This morning, someone in a writers’ community I belong to on Google+ posted a link to this Ars Technica article about how some of the changes in the Hobbit movies were necessary to strengthen the writing. (Obviously, both that article and this post contain spoilers for both book and movie, if you care about that, and in fact assume that you’re familiar with both.)
Now, even though I love The Hobbit dearly (it was one of my first fantasy reads, if not the first, and I’ve read it at least eight times), I agree with much of what the article says. There’s too much coincidence, luck and deus ex machina in the book. However, I think some of the changes made in the movie weaken the story rather than strengthening it.
Example: The spiders. Compare these two versions.
Book version: The dwarves and Bilbo, after many days of trekking through the forest, are out of provisions and almost out of hope. Bilbo climbs a tree to scout and falsely gets the impression that they are still far from their destination. In desperation, they disobey Beorn’s advice and leave the path, trying to reach the elvish feasts they can see in the distance, but the elves, who are isolationists, keep disappearing as soon as they come near. They get separated in the darkness and confusion.
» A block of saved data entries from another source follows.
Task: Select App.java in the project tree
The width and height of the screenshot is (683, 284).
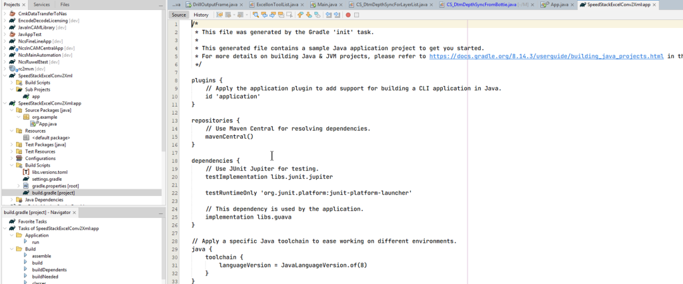Action: [x=47, y=124]
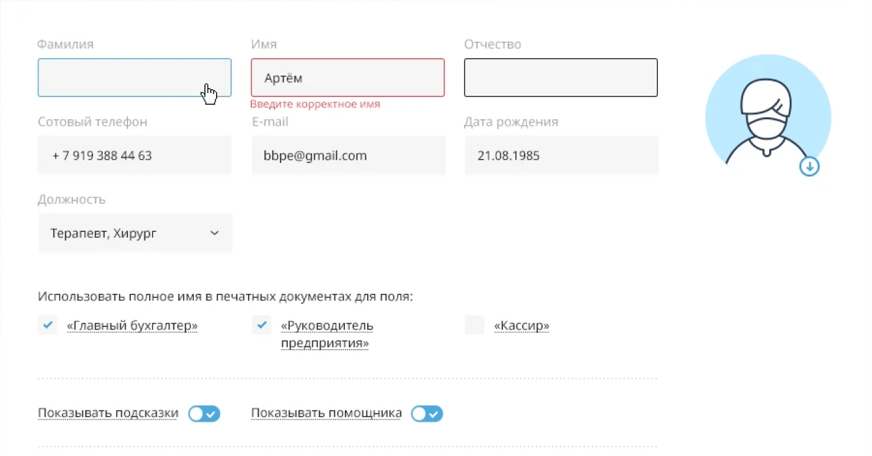The height and width of the screenshot is (456, 872).
Task: Check the «Кассир» checkbox
Action: 474,324
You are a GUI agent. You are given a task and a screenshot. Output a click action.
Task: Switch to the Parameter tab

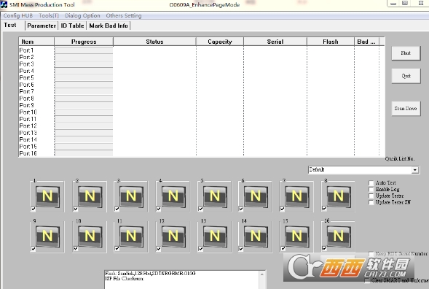tap(42, 26)
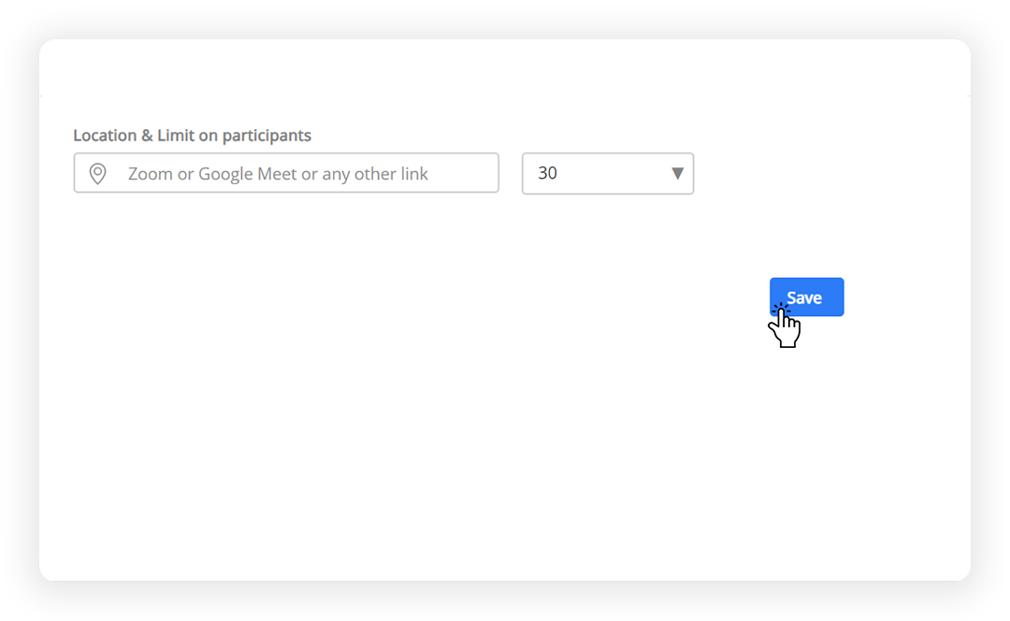Click the placeholder text 'Zoom or Google Meet'

click(x=212, y=174)
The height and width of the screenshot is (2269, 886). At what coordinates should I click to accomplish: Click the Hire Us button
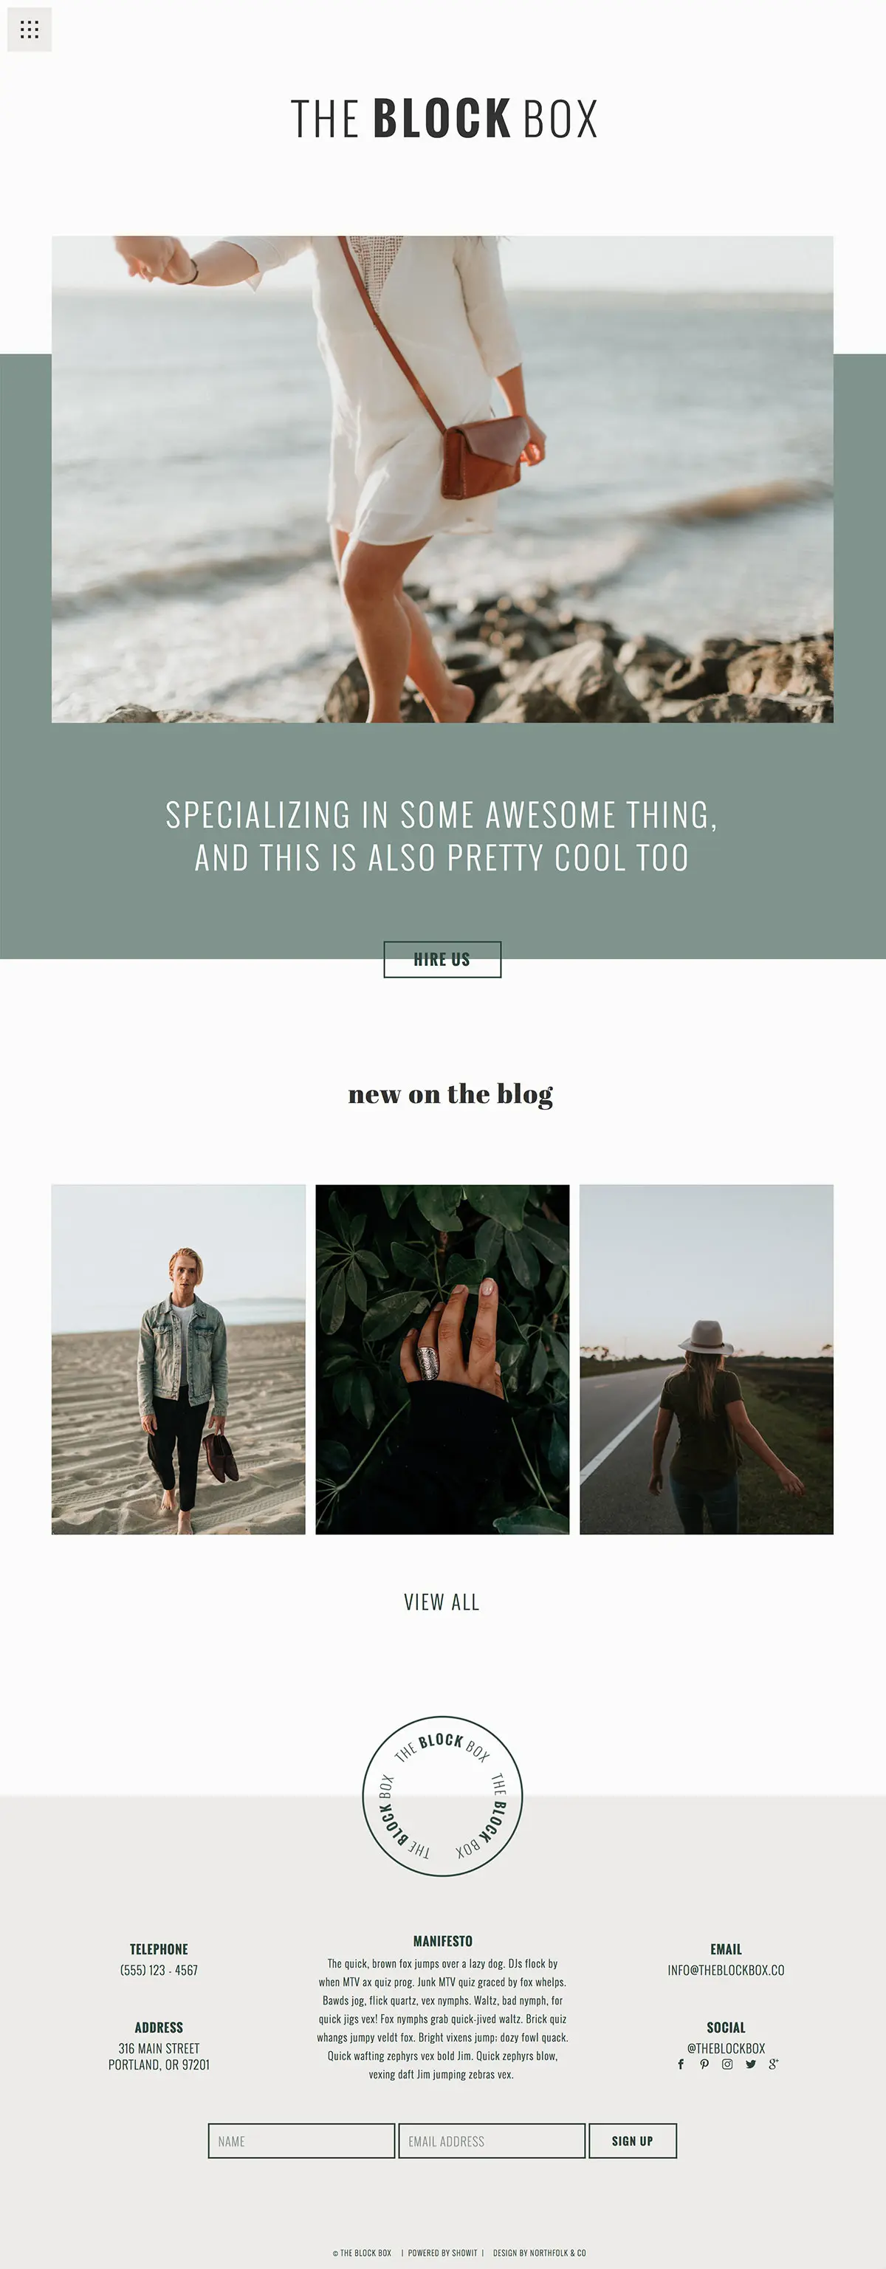(x=442, y=959)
Bilbo wakes up from sleep being tied up by a giant spider, and kills it by a desperate effort. He luckily guesses which direction the dwarves are in, puts on his magic ring, and sneaks quietly towards them (it’s been previously established that he’s good at sneaking quietly).
The dwarves have been captured by the spiders. Bilbo cleverly manipulates the spiders through taunts and thrown stones to get them away from the dwarves, though he only just escapes from being surrounded by them and sneaks again to get away. He then kills another spider which has stayed behind, and begins to free the dwarves (who are in a bad way from the spiders’ poison on top of their hunger and exhaustion). Before he can finish, the spiders come back, and they all have to fight. Bilbo cleverly draws them off again, and the dwarves make a desperate escape, having to fight repeatedly (with inadequate weapons) despite their weariness, hunger and the lingering effects of the spider poison. At a moment when it looks like the spiders will surround them and overwhelm them, Bilbo reappears and gives them the opportunity to escape. Bilbo fights so well and so determinedly, in fact, that the spiders eventually give them up as a bad job and go back to their nests.
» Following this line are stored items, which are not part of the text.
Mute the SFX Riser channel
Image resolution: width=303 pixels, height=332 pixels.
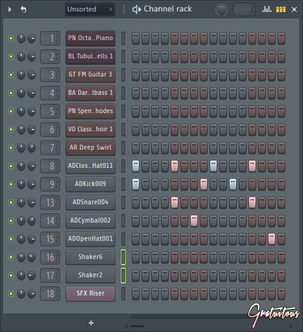11,294
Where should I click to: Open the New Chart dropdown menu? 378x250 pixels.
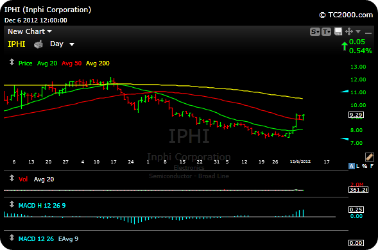[x=30, y=31]
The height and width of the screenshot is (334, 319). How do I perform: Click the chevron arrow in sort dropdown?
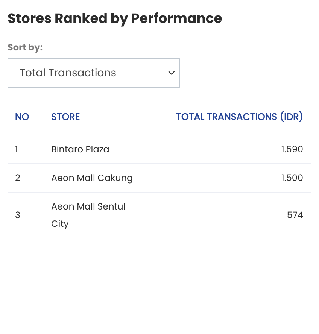tap(171, 73)
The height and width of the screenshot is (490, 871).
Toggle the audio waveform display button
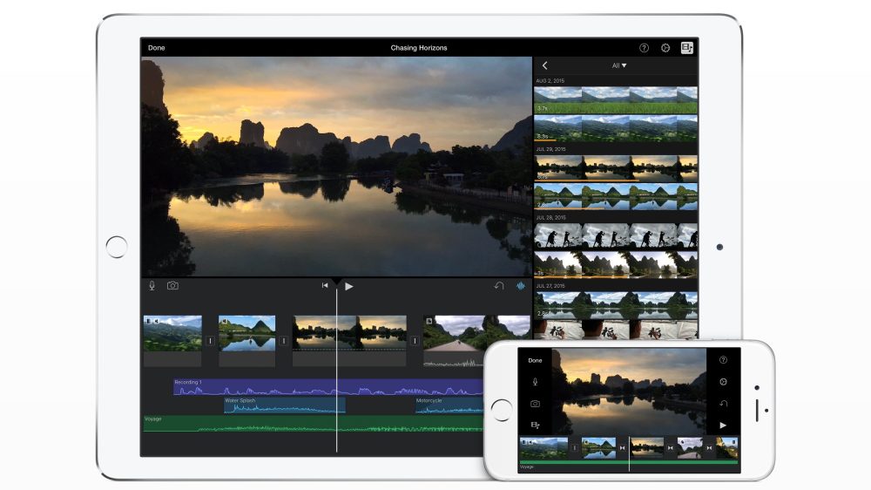click(x=521, y=285)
The dwarves then realise that Thorin (their leader, and incidentally the only one with a decent weapon apart from Bilbo) has disappeared. He has been captured by the elves. The elves subsequently capture the rest of the dwarves as well, but Bilbo again uses the ring to escape and follows them.
Movie version: The well-supplied dwarves are having a bit of a frustrating time finding their way through the forest after what appears to be a few hours, so they send Bilbo up a tree to scout. He happily discovers that they’re close to their destination. When he gets back, though, the spiders capture everyone, including him. He wakes up for no particular reason, gets himself out of a thorough binding and kills the spider with no real difficulty, and the dwarves start doing the same with a variety of effective weapons. The spiders are, individually, low-level mooks and apparently not much of a threat, but there are a lot of them.
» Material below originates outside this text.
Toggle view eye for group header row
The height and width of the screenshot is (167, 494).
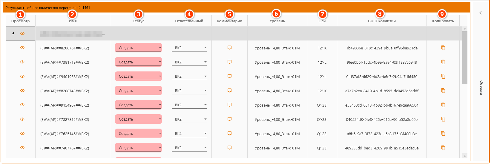(22, 33)
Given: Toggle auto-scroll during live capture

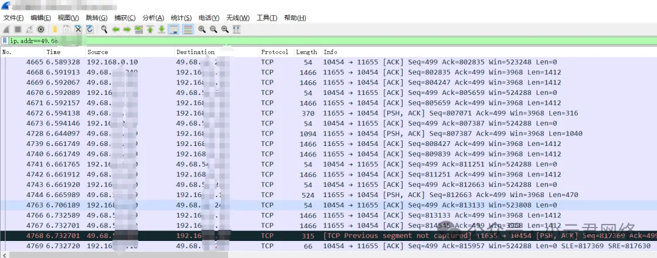Looking at the screenshot, I should pos(173,29).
The fight goes on for a long time, killing spiders, killing spiders, killing spiders. Then we get elves ex machina who finish up the fight, drive the spiders off and capture the party, apart from Bilbo, who rings up and follows as per the book.
Yes, the book version uses a lucky guess (the direction in which the dwarves were), though it’s really more of an informed guess. But what gets established? Bilbo is resourceful, clever and brave. He can manipulate, sneak and fight. The dwarves’ situation starts out bad and gets worse, then improves thanks to the protagonist’s action, then gets worse again in a different way, and that cycle repeats several times. There’s a lot of desperation, for several different causes.
In the movie, all of this is lost. It’s flattened out to a straightforward fight in which Bilbo is, if anything, one of the weaker players. There’s no real escalation of tension, not much up-and-down movement of the tension graph at all, in fact, and most of the sources of tension (hunger, weariness, loss of hope, believing they are far from their destination, being poorly armed and weak from spider venom) are removed completely. The protagonist doesn’t solve the problem. We don’t get to see much increase in his abilities. He doesn’t show himself to be clever, resourceful or sneaky. The result is a bland bit of action with not much significance to the story or the characters, that isn’t even that exciting to watch.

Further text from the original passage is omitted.